On the other hand, if the Greek debt crisis comes under some form of control and the hung parliament fears materialise then any euro weakness could prove to be short-lived and any reversion has the potential to happen quickly. IG Index is quoting the euro-sterling 8,800 call, which expires the day after the election at 19/27. However, the euro is expected to remain weak against the dollar. Euro-dollar hit a new 12-month low around the $1.3300 level. There are few euro bulls left and so bears will look to test lows around $1.3200 and then onto the major $1.3000 level. Capital Spreads quotes $1.3315-$1.3316.

The Aussie dollar climbed to two-year highs against the yen earlier this week but once again found resistance around the ¥87.50 level.

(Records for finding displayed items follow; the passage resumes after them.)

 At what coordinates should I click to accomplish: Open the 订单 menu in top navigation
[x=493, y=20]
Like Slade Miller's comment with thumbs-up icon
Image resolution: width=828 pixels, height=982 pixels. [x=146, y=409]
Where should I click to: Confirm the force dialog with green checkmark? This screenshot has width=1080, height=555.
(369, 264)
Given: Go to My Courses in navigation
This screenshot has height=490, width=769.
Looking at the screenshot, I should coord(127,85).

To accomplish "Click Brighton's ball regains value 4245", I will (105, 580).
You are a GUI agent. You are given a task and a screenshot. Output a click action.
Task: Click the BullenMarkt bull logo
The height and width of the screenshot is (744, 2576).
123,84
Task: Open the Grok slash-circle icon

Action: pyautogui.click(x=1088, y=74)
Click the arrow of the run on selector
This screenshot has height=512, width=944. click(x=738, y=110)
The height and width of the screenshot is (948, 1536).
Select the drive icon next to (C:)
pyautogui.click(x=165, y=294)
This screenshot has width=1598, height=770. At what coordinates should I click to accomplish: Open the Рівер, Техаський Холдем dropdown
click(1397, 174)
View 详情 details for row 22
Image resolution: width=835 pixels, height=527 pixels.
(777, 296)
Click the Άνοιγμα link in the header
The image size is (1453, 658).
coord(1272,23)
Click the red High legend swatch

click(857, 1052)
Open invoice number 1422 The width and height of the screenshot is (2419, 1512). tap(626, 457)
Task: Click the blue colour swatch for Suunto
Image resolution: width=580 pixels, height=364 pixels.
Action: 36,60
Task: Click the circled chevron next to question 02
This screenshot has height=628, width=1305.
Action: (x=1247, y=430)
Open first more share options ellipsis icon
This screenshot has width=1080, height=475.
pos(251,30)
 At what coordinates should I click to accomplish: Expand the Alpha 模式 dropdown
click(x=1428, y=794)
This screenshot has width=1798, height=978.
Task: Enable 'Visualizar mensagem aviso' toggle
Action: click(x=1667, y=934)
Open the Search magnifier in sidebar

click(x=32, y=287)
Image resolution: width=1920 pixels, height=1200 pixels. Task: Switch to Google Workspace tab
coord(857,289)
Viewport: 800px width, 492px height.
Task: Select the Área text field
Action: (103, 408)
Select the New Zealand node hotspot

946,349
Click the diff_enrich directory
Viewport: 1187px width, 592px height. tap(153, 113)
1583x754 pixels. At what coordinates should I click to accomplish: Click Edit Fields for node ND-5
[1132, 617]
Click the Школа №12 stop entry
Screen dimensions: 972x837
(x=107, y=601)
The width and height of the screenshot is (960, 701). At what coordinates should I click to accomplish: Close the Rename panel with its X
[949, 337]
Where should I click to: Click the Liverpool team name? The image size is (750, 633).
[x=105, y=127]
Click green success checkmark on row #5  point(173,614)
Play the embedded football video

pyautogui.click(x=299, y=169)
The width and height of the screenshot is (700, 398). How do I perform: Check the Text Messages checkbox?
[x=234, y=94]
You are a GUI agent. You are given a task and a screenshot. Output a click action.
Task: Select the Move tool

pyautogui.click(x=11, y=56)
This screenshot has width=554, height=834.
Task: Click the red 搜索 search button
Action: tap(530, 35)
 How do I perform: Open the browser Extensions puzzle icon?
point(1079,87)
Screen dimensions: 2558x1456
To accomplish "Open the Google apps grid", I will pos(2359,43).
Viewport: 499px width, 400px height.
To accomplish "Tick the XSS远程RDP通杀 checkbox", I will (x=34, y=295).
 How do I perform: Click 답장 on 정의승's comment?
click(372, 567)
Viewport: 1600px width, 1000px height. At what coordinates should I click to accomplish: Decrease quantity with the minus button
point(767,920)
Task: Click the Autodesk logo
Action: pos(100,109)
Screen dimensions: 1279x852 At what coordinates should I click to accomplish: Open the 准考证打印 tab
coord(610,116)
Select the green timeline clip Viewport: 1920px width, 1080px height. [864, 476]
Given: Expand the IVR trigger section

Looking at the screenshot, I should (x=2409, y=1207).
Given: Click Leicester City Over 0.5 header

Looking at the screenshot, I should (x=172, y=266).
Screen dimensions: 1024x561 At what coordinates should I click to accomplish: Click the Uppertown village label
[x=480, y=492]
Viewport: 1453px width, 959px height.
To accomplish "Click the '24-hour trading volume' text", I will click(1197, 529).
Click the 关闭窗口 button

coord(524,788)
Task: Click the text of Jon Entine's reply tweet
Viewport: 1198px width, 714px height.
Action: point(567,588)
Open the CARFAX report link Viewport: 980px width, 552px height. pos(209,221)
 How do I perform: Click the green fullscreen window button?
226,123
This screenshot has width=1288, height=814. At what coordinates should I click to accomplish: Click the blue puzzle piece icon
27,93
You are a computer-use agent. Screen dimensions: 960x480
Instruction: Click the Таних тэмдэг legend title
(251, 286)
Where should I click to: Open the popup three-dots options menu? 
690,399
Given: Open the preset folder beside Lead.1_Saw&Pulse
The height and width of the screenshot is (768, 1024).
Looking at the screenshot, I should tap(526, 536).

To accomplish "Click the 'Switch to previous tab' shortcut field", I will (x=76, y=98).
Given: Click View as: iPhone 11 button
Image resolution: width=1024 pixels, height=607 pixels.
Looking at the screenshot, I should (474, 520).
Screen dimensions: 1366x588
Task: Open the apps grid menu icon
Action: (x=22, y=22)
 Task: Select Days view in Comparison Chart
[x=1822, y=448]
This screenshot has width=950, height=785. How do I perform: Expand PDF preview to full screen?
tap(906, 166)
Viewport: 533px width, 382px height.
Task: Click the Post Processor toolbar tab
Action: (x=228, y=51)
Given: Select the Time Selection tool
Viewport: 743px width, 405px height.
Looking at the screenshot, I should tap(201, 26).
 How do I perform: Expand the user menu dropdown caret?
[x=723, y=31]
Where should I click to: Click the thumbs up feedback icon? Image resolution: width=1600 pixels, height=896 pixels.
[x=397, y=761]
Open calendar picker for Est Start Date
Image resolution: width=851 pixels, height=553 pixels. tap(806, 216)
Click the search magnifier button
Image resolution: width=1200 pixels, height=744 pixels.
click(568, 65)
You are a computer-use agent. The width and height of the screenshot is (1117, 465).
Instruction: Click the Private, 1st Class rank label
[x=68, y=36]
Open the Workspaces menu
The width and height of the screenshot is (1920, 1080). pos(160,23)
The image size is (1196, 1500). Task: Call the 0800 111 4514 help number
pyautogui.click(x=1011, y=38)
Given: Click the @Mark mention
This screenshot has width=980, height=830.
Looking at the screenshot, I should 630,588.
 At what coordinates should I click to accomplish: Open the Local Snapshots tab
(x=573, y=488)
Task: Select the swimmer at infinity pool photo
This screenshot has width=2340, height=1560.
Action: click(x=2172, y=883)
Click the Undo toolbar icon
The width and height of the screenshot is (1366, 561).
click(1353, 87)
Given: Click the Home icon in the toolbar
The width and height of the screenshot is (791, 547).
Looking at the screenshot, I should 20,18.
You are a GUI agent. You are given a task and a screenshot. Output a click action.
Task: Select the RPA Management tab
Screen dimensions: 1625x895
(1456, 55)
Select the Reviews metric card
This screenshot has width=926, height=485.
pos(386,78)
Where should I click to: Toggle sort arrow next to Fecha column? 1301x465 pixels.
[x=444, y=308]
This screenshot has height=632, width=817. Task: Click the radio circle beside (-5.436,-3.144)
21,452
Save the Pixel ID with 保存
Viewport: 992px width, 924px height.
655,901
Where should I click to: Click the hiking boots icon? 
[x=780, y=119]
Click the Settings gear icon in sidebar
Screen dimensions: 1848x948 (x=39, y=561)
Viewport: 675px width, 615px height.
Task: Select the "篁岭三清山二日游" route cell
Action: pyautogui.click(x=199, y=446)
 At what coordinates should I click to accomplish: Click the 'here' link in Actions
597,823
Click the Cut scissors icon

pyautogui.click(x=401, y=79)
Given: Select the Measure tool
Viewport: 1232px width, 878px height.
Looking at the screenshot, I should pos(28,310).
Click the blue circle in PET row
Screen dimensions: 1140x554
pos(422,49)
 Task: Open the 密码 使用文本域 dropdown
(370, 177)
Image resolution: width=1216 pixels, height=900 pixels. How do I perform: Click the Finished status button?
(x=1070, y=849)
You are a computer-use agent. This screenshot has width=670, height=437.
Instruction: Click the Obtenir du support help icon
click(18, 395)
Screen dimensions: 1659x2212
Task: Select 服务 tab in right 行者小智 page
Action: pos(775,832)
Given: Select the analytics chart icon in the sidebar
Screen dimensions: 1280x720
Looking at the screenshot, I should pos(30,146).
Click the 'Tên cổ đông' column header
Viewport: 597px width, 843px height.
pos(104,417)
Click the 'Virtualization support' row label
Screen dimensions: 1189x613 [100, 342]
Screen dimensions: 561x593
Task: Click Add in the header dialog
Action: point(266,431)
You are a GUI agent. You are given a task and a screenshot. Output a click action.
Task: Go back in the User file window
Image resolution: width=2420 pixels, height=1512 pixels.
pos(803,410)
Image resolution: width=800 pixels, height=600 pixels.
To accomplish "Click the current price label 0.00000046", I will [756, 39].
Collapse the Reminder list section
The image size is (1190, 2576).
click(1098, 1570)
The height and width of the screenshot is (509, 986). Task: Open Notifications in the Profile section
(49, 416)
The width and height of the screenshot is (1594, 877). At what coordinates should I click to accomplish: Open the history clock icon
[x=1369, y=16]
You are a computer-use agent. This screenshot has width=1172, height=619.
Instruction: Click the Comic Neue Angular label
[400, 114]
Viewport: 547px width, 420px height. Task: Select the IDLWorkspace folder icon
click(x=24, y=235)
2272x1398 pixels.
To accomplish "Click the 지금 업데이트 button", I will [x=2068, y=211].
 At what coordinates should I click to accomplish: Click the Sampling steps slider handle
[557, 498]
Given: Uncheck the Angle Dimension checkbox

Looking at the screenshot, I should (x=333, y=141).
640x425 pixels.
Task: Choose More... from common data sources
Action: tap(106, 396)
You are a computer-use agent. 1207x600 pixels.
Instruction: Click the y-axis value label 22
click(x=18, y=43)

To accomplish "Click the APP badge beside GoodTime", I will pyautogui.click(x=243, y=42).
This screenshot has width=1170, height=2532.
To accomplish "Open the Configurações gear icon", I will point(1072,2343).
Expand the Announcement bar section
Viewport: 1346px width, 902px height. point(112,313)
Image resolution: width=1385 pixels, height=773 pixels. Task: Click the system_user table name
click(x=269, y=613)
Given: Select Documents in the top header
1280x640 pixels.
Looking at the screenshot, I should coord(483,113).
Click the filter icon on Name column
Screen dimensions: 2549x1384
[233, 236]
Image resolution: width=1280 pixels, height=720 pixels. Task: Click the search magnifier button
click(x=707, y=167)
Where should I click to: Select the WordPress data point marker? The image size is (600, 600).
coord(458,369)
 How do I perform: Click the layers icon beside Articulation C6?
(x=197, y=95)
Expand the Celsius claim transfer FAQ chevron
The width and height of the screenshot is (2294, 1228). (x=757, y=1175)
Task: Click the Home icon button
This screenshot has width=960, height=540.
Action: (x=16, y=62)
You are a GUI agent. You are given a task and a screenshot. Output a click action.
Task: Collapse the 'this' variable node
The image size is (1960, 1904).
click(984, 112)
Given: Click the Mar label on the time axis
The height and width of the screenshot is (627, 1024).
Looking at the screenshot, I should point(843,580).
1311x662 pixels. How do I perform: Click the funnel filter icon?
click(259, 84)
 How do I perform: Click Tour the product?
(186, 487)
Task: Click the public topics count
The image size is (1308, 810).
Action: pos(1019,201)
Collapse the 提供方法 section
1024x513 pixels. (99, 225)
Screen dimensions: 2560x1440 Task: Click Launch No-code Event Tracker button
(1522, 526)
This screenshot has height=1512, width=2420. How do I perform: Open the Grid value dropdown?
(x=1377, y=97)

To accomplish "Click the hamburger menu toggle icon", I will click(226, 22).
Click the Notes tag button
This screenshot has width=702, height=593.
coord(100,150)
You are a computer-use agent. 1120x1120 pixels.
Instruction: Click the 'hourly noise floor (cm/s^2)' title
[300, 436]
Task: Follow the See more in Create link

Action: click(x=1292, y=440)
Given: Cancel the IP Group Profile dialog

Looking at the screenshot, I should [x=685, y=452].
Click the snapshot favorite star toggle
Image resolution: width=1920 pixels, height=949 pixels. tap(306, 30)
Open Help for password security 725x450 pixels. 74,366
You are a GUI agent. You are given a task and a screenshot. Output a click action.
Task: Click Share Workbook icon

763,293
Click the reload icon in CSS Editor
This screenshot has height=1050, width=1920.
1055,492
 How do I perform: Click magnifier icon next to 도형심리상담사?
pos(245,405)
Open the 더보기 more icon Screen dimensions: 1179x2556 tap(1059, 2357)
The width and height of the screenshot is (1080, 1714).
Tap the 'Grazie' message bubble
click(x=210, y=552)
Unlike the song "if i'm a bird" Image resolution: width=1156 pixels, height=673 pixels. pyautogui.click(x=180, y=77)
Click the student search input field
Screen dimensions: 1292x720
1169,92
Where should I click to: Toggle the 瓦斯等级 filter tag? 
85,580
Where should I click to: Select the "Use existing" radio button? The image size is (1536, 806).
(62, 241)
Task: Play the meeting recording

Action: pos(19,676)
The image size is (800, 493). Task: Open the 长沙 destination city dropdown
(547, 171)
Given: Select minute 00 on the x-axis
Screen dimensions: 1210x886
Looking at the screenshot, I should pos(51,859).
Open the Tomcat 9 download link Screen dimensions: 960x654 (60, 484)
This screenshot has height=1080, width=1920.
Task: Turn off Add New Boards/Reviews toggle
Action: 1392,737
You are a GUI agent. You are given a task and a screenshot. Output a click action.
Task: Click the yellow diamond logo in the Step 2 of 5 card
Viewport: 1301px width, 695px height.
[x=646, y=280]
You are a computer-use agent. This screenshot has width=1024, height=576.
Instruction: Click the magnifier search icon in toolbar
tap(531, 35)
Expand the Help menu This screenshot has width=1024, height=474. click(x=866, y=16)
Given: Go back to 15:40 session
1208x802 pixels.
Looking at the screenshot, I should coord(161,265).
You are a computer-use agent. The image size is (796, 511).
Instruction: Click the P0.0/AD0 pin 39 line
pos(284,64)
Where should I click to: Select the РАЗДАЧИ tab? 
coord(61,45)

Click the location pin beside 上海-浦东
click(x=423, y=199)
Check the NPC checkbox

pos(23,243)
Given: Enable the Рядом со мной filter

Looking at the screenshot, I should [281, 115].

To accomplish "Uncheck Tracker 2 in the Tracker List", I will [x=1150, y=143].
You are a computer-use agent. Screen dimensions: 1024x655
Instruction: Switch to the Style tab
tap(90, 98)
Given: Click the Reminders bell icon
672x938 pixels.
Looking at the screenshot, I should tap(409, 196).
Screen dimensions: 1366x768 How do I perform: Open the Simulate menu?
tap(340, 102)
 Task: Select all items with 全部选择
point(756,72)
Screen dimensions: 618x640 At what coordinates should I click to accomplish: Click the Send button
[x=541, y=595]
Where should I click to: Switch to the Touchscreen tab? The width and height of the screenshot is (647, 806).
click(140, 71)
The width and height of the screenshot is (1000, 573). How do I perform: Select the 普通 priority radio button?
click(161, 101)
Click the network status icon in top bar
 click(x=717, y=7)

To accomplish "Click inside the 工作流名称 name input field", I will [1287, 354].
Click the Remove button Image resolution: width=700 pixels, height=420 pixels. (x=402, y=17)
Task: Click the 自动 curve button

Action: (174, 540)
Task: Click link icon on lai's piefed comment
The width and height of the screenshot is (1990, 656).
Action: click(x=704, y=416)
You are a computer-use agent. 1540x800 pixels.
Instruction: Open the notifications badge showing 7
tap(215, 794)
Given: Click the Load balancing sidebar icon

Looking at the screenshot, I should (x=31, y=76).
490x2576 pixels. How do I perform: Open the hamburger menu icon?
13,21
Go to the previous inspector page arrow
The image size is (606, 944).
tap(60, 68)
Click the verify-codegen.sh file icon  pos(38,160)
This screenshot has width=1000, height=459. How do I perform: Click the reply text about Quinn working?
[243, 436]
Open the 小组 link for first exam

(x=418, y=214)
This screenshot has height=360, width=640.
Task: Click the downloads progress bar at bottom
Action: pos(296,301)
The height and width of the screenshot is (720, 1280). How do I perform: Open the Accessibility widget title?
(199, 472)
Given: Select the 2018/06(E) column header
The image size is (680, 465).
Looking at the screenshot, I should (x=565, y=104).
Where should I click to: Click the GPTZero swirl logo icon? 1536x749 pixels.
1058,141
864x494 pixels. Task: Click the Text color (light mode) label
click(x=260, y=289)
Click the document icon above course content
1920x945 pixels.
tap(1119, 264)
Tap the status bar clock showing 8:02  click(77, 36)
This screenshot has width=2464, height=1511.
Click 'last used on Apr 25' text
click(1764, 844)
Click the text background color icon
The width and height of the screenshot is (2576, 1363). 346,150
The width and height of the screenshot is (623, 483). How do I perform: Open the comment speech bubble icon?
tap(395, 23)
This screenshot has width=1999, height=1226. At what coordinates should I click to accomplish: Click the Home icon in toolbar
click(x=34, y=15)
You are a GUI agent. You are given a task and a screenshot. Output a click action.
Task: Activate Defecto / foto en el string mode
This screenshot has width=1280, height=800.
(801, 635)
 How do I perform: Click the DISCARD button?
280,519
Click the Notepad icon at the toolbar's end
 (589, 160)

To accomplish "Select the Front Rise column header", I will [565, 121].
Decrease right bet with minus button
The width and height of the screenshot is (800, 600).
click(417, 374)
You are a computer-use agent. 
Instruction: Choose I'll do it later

Those looking to short Aussie-yen should wait for a break of the ¥85.50 level, those looking to go long should wait for a pull back to the ¥82.00 level or a break of the ¥88.00 level. Spread Co offers a spread of ¥86.68-¥86.72.

Last month’s hike in Australian interest rates has seen a rise in Aussie-dollar but the series of declining highs since mid-April suggests momentum may be waning. The recent slide in commodity prices could signal further losses away from the US$0.9310 area and test support at US$0.9170. Sell on rallies back to US$0.9310 with a target of US$0.9100. CMC Markets’ spread is US$0.9248-US$0.9250.

A play for the brave would be to sell Aussie dollar to buy Indian rupee. The Indian central bank will look to aggressively move rates higher when the Australian rate cycle looks like it has peaked. Currencies Direct has a forward price of R41.06.